A group of Japanese researchers have made a significant breakthrough by identifying the mechanism for controlling the potential of a protein that carries electrons in redox reactions essential for energy production in all organisms. Their research has been published in the online publication Elife.
The researchers were able to determine the exact three-dimensional structure of the protein, including the position of hydrogen atoms. By using this information, they conducted theoretical calculations that allowed them to visualize the electronic structure of the iron-sulfur cluster. It was discovered that the electrical potential of the cluster can be greatly altered by the presence or absence of a single hydrogen atom on an amino acid side chain, leading to what is described as a “nano-switch” mechanism.
These findings not only advance our understanding of biological reactions but also have potential applications in the development of highly sensitive oxygen and nitrogen oxide sensors, as well as new drug discovery.
Redox reactions, involving the transfer of electrons, are crucial for many biological processes such as respiration and photosynthesis. Some proteins responsible for electron transfer contain iron and sulfur, with ferredoxin being a universal carrier of electrons found in almost all living organisms. However, the exact mechanism of electron transfer by ferredoxin has long been a mystery.

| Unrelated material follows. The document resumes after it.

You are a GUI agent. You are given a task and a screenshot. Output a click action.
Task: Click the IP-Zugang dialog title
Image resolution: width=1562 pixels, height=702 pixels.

As part of their study, the researchers utilized the IBIX crystal diffractometer at the J-PARC complex in Japan to determine the atomic-level structure of ferredoxin using a neutron beam. Visualizing hydrogen atoms in proteins with neutrons is a challenging task, as less than 0.2% of proteins in the three-dimensional structure database contain such data.
By combining experimental data with calculations, the researchers were able to uncover the electronic structure of the iron-sulfur ferredoxin cluster. They found that the presence of asparagine at a distance from the cluster significantly influences electron transfer, acting as a switch mechanism. This mechanism was shown to be universal across different organisms.